OTTR ribosome profiling in Mettl14 knockout mESC

Degradation of mRNA containing N6-methyladenosine (m6A) is essential for cell growth, differentiation, and stress responses. Here, we show that m6A markedly alters ribosome dynamics and that these alterations mediate the degradation effect of m6A on mRNA. We find that m6A is a potent inducer of ribosome stalling, and these stalls lead to ribosome collisions that form a unique conformation unlike those seen in other contexts. We find that the degree of ribosome stalling correlates with m6A-mediated mRNA degradation, and increasing the persistence of collided ribosomes correlates with enhanced m6A-mediated mRNA degradation.

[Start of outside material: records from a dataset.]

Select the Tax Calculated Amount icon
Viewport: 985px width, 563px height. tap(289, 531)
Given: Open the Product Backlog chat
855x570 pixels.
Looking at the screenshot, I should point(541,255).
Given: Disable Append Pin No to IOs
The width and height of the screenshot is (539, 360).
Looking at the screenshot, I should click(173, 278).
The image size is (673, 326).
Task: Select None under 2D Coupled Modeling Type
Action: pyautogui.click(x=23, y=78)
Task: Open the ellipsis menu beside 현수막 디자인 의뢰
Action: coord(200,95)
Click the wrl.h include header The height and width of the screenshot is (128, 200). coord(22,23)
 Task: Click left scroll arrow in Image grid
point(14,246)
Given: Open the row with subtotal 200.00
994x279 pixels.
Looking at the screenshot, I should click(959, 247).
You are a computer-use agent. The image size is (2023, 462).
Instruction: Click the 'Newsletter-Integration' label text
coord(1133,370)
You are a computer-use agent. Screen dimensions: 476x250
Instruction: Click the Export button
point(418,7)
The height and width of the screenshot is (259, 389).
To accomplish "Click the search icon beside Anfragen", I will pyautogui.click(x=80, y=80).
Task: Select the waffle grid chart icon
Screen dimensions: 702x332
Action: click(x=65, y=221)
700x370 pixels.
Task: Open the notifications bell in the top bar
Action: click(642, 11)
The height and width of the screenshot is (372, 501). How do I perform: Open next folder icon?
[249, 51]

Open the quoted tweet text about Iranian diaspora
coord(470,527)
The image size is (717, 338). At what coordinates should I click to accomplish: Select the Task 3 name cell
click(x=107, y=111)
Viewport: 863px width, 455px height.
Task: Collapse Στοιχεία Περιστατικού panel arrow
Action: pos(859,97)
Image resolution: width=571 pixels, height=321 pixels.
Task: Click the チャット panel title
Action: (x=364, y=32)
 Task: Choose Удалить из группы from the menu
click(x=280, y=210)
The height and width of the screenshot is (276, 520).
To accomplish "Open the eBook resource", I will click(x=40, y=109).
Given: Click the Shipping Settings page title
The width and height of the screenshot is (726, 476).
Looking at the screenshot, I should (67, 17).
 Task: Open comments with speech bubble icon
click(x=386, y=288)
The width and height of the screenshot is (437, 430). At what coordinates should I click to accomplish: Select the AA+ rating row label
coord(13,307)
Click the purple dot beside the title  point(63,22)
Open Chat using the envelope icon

Ribosome stalling and collision at m6A is followed by recruitment of YTHDF m6A reader proteins to promote mRNA degradation. We show that mechanisms that reduce ribosome stalling and collisions, such as translation suppression during stress, stabilize m6A-mRNAs and increase their abundance, enabling stress responses. Overall, our study reveals the ribosome as the initial m6A sensor for beginning m6A-mRNA degradation. Overall design: OTTR ribosome profiling was performed using OTTR cDNA library construction kit (Karnateq, R2201001S). Briefly, cells were grown in a 150 mm dish to 70% confluency. Cells were washed with ice-cold PBS supplemented with 100 µg/mL cycloheximide and 100 µg/mL tigecycline. Cells were lysed in 300 µL lysis buffer [20 mM Tris-HCl, pH 7.4, 150 mM NaCl, 5 mM, MgCl2, 1 mM DTT, 1 % Triton X, 100 µg/mL cycloheximide, 100 µg/mL tigecycline, and 15 U/mL DNaeI (ThermoFisher, 89836)]. Lysates were passed through a 25-gauge needle five times, incubated on ice for 20 min, and clarified by centrifugation for 10 min at 20,000 x g at 4 °C. RNA in the lysate was quantified using Qubit™ RNA Broad Range kit (ThermoFisher, Q10211) on Qubit4 Fluorometer. 30 µg RNA was digested using 600 U P1 nuclease (NEB, M0660S) in 400 µL supplemented with 42 µL 0.2 M Bis-Tris, pH 6.0 (Life Technologies, J62686.AE) at 37 °C for 1 h. OTTR ribosome profiling libraries were prepared using mirRICH small RNA enrichment method according to the manufacturer's instruction. Final library quality was assessed on Agilent TapeStation4200 using D1000 ScreenTape (Agilent, 5067-5582). Library was quantified on Qubit4 Fluorometer using Qubit 1X dsDNA HS Assay Kit (ThermoFisher, Q33231). Libraries were sequenced with single-end 100 cycles on Illumina NovaSeq 6000.